──────── ЗАПИСИ
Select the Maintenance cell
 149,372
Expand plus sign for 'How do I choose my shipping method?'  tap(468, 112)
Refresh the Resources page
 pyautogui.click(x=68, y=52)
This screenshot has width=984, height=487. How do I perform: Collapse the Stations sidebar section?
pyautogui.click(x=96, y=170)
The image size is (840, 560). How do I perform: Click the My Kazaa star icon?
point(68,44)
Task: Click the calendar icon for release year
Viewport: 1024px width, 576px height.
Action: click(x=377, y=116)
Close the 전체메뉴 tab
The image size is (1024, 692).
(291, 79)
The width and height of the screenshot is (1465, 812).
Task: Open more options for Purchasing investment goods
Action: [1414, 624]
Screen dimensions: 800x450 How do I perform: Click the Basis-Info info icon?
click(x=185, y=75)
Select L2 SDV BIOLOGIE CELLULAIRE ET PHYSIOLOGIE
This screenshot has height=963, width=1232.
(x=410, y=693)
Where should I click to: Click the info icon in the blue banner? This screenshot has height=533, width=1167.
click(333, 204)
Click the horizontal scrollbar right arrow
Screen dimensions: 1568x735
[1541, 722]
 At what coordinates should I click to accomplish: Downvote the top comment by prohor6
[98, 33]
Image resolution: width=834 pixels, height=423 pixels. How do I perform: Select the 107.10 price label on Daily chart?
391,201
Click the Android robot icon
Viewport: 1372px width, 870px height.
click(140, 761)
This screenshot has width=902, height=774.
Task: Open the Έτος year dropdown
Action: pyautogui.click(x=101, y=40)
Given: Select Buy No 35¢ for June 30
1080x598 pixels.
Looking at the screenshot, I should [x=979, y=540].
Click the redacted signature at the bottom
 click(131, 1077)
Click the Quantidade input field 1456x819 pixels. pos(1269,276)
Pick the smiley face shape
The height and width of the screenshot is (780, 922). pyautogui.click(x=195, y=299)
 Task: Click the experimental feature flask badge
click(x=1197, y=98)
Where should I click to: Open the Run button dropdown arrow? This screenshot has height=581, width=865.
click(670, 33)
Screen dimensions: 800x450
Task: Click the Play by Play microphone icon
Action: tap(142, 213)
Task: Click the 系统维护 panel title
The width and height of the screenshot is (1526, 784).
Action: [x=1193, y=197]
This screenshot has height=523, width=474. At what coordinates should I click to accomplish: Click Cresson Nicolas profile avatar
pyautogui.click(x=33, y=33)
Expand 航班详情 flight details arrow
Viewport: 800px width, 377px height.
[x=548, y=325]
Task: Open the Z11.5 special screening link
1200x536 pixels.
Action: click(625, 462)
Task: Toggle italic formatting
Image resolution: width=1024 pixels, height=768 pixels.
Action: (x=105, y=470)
────────────────
**ЗАДАНИЕ**
Перечислите все строки приведенного выше списка, в которых встречается слово «resolution».

**ОТВЕТ**
Image resolution: width=834 pixels, height=423 pixels. How do I perform: Select the 107.10 price label on Daily chart?
Image resolution: width=1024 pixels, height=768 pixels.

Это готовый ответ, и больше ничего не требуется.